[TASK BRIEF] Pull out every one of the entries below and reproduce each line word for word, without changing anything.

[DATASET ROWS]
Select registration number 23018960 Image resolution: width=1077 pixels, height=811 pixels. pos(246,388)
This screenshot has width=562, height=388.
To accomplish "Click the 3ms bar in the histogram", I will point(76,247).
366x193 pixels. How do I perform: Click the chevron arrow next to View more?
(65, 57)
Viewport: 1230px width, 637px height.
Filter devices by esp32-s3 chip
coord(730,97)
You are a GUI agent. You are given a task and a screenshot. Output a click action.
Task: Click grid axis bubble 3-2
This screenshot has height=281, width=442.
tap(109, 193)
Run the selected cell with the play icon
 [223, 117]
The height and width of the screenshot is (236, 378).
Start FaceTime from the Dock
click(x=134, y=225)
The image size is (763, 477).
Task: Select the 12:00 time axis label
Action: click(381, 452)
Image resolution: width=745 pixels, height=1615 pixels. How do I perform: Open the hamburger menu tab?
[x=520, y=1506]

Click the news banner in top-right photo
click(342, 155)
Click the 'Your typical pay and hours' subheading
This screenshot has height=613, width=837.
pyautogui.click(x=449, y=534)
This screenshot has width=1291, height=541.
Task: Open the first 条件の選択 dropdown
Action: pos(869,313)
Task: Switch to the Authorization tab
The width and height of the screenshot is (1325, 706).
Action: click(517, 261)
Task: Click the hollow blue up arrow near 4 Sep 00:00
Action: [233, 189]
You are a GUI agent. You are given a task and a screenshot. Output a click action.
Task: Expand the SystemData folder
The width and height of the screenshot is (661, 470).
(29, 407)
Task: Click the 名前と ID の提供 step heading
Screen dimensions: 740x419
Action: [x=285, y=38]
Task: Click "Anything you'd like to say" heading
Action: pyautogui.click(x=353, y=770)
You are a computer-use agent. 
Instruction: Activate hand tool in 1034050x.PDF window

[EXPECTED ANSWER]
Select registration number 23018960 Image resolution: width=1077 pixels, height=811 pixels. pos(246,388)
This screenshot has width=562, height=388.
To accomplish "Click the 3ms bar in the histogram", I will point(76,247).
366x193 pixels. How do I perform: Click the chevron arrow next to View more?
(65, 57)
Viewport: 1230px width, 637px height.
Filter devices by esp32-s3 chip
coord(730,97)
You are a GUI agent. You are given a task and a screenshot. Output a click action.
Task: Click grid axis bubble 3-2
This screenshot has height=281, width=442.
tap(109, 193)
Run the selected cell with the play icon
 [223, 117]
The height and width of the screenshot is (236, 378).
Start FaceTime from the Dock
click(x=134, y=225)
The image size is (763, 477).
Task: Select the 12:00 time axis label
Action: click(381, 452)
Image resolution: width=745 pixels, height=1615 pixels. How do I perform: Open the hamburger menu tab?
[x=520, y=1506]

Click the news banner in top-right photo
click(342, 155)
Click the 'Your typical pay and hours' subheading
This screenshot has height=613, width=837.
pyautogui.click(x=449, y=534)
This screenshot has width=1291, height=541.
Task: Open the first 条件の選択 dropdown
Action: pos(869,313)
Task: Switch to the Authorization tab
The width and height of the screenshot is (1325, 706).
Action: click(517, 261)
Task: Click the hollow blue up arrow near 4 Sep 00:00
Action: [233, 189]
You are a GUI agent. You are given a task and a screenshot. Output a click action.
Task: Expand the SystemData folder
The width and height of the screenshot is (661, 470).
(29, 407)
Task: Click the 名前と ID の提供 step heading
Screen dimensions: 740x419
Action: [x=285, y=38]
Task: Click "Anything you'd like to say" heading
Action: pyautogui.click(x=353, y=770)
You are a computer-use agent. 
Instruction: Activate hand tool in 1034050x.PDF window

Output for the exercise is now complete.